Drought conditions have held roughly steady in Iowa for the past month. (Graphic courtesy of U.S. Drought Monitor)

Drought ahead of winter is worst in 10 years

By Jared Strong
Iowa Capital Dispatch

Dry conditions in Iowa have improved since the beginning of November but are still the worst in a decade heading into winter, when there is little opportunity to increase soil moisture ahead of next year’s growing season.
Winter has the driest months, and the ground is often frozen. Also, drier soil freezes more easily.

“Unless you get into a month like December of last year with the derecho and temperatures in the 70s — you will see some improvement from an anomalous event like that — but overall you don’t really see a lot of change through the wintertime,” State Climatologist Justin Glisan said of winter droughts.

But even with that warm December of 2021 — when statewide temperatures averaged about 7 degrees above normal — there was little overall drought improvement. The Dec. 15, 2021 derecho spawned more than 40 tornadoes and severe thunderstorms, but statewide precipitation averaged about 40% below normal, according to Glisan’s weather summary of that month.
Nearly three-quarters of the state is suffering from some degree of drought, according to the U.S. Drought Monitor. The worst conditions are in northwest Iowa where a pocket of extreme and exceptional drought expanded into parts of 18 counties and where the crop yields of some fields were the worst in the state.

However, the state’s corn yield average is expected to surpass 200 bushels per acre, thanks to a wet spring and crop genetics that seem increasingly impervious to moderate drought, said Aaron Saeugling, an Iowa State University Extension field agronomist in southwest Iowa.
He said soil monitoring at a university research farm in southwest Iowa revealed the ground is the driest it’s been in 14 years, and it has the potential to affect crop yields next year.

“We need about 20 inches of rain,” Saeugling said recently.

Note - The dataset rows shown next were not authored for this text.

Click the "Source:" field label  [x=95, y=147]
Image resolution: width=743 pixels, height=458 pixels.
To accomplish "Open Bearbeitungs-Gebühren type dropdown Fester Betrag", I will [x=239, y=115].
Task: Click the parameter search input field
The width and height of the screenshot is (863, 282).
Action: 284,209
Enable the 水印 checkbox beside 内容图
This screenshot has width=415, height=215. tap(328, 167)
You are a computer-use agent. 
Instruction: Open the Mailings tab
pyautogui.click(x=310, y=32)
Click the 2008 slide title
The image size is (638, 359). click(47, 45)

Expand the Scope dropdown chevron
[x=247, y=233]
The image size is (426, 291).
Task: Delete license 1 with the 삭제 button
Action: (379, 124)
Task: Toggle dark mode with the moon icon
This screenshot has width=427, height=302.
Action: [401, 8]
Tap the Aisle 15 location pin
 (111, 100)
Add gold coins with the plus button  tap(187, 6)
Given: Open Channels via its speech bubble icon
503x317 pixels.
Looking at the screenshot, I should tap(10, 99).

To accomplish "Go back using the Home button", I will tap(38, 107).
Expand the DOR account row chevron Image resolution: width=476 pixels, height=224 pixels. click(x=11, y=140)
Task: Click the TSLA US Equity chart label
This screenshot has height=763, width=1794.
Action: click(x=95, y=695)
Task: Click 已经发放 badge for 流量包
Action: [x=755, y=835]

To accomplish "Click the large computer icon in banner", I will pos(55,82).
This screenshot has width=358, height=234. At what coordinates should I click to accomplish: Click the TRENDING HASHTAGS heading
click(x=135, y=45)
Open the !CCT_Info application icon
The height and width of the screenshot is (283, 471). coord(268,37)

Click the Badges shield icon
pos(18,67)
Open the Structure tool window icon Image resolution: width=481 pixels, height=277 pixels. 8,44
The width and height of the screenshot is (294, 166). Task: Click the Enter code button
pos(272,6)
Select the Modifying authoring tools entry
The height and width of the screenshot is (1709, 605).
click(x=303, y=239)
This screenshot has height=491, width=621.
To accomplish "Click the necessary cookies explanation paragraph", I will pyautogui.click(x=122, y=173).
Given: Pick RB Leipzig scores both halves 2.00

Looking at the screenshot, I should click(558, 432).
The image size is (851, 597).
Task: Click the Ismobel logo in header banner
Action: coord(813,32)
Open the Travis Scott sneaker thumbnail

About 44% of the state had adequate or surplus topsoil moisture for crops when the U.S. Department of Agriculture published its last crop progress report of the year in late November. About a third of the state’s subsoil had adequate moisture.
In that report, about 7% of northwest Iowa topsoil had adequate moisture.
It’s difficult to predict how the current drought conditions might affect next year’s growing season, Glisan said. The National Weather Service predicts drought is likely to persist in Iowa through at least February.

“If we don’t get into a stretch of wetter months — unseasonably wet months getting into the spring — we can definitely see drought intensify and expand,” he said.

But he noted how quickly conditions can change. In 2018, the second-wettest year on record for Iowa, part of the state was in extreme drought for weeks.